WikiLeaks 'hacktivists': Freedom defenders or nerd supremacists?

LOS ANGELES - Rafix was set to attack. The target: Visa.com. The weapon: a battery of personal computers ready to jam the site with millions of simultaneous log-in requests.

"FIRE AT WILL, gentlemen!" Rafix wrote in an online message. "Enjoy the EPIC battle of GLORY!"

Within seconds of the battle cry, the attackers crippled the website of the world's largest credit card company. Unable to weather the massive surge in traffic, Visa's site was out of commission for most of the day.

Visa came under fire for its decision to suspend the processing of donations to WikiLeaks, the controversial website that has been publishing confidential U.S. government documents. The attack was co-ordinated through an Internet chat room where more than 1,000 online activists were signed in, massing for the call to fire.

RAW DATA =>
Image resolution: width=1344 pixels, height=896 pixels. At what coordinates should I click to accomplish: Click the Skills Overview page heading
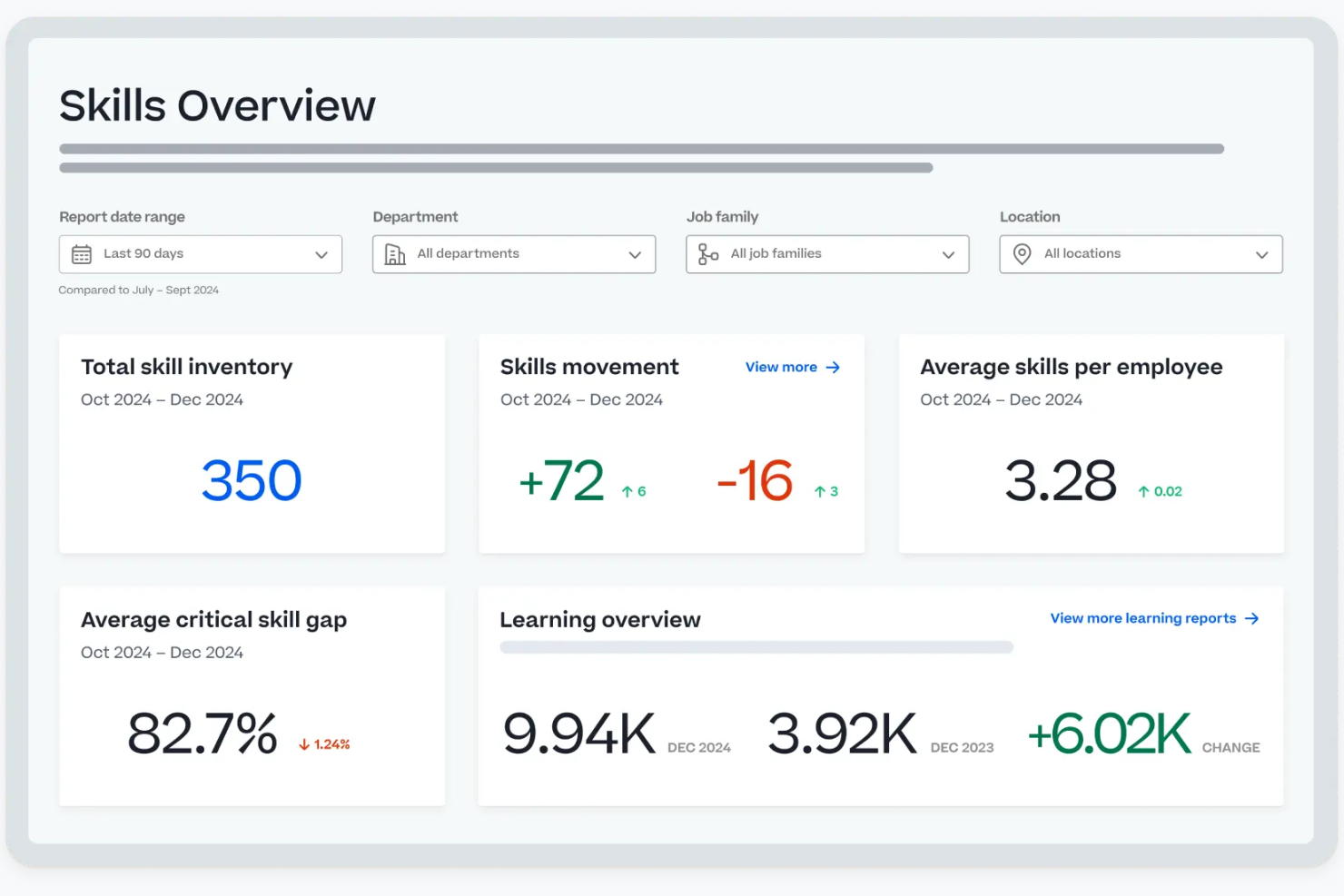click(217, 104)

==

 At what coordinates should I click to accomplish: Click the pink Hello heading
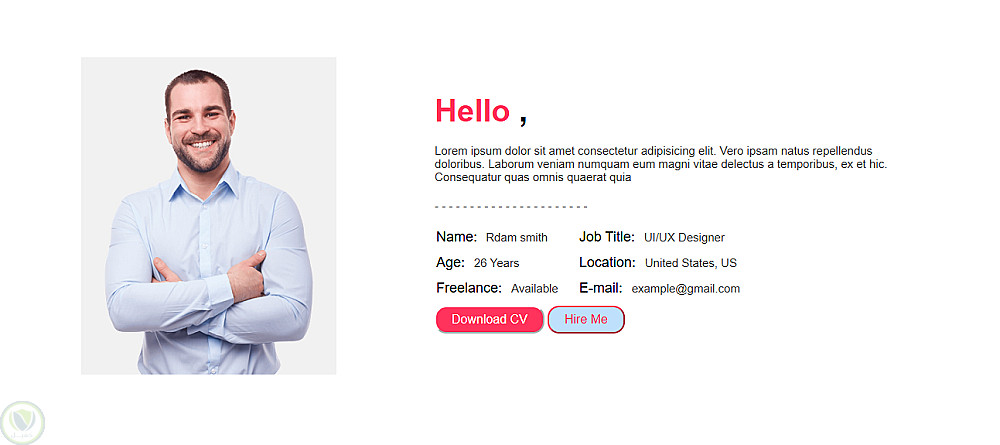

EXERCISE SET =>
a: Answer these questions about the article on WikiLeaks hacktivists:
(i) What website did Rafix name as the target?
(ii) For how long was Visa's site out of commission?
(iii) How many online activists were signed in to the chat room?
b: Pick up the article on WikiLeaks hacktivists after its last sentence and keep writing it.

RESULTS OF THE EXERCISE =>
a:
(i) Visa.com
(ii) Most of the day
(iii) More than 1,000

b:
Angry about what they saw as an infringement of Internet freedom, hacker activists also launched successful attacks Wednesday on websites for MasterCard, PayPal, Swiss bank Post-Finance and the Swedish prosecutor leading the sexual assault case against WikiLeaks founder Julian Assange.

The "hacktivists," working under the banner of Operation Payback, are part of a new breed of online protesters who say they are ready to engage in acts of cyber-disobedience against major corporations, politicians and religious institutions, all in the name of defending their ideals.

But some believe that these digital crusaders are more interested in using their skills to do damage than they are in making a political statement.

"What I'm seeing in my nerd brethren is an increasing combativeness, a loss of empathy and creepiness," said Jaron Lanier, a critic of digital culture and a pioneering computer scientist who helped develop virtual reality.

"It's just another supremacy movement, ultimately. It just happens to be nerd supremacy."

The membership of these groups is fluid, and tends to consist of unidentified Internet denizens, giving rise to the catchall name their members use: Anonymous. 

The code name Rafix probably was created moments before the attack.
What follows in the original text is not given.